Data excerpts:
⟨

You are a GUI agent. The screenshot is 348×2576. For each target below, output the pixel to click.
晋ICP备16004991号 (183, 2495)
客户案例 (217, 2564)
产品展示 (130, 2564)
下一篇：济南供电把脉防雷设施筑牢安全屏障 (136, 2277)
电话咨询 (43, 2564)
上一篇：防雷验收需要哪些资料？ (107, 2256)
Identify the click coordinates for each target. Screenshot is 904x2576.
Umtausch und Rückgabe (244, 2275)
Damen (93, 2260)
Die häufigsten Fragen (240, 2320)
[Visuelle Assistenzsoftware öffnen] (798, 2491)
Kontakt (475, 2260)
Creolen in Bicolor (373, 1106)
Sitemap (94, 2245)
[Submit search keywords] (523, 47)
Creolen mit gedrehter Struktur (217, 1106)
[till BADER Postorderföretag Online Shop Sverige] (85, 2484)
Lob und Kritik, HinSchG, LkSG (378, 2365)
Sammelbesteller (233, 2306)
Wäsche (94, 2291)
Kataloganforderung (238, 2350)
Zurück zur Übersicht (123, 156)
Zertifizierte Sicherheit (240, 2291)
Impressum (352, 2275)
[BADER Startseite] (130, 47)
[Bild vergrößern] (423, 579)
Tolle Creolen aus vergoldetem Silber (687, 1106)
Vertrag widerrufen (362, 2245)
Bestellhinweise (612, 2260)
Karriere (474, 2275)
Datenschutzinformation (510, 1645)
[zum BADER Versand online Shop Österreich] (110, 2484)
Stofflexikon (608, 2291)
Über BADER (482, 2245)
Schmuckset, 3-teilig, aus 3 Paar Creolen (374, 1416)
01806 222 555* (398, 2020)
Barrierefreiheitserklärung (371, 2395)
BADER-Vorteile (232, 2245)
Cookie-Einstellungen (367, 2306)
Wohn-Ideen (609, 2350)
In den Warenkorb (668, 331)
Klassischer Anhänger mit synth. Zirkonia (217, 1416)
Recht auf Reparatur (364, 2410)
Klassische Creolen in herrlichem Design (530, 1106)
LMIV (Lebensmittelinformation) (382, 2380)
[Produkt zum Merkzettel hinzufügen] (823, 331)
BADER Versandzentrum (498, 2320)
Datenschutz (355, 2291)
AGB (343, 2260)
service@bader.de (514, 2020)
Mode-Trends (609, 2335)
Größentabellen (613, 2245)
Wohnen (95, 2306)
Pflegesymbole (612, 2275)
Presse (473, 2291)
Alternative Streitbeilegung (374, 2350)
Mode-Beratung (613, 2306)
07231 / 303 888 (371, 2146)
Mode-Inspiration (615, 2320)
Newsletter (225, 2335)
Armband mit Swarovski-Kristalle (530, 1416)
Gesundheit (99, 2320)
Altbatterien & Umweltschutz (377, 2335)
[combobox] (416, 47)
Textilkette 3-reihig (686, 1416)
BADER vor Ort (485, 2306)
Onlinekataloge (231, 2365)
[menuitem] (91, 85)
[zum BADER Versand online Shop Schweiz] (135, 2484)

⟩

Directions
Nothing but a number is wanted: report how many lines in the entries above contain the string "Shop".

Response area
3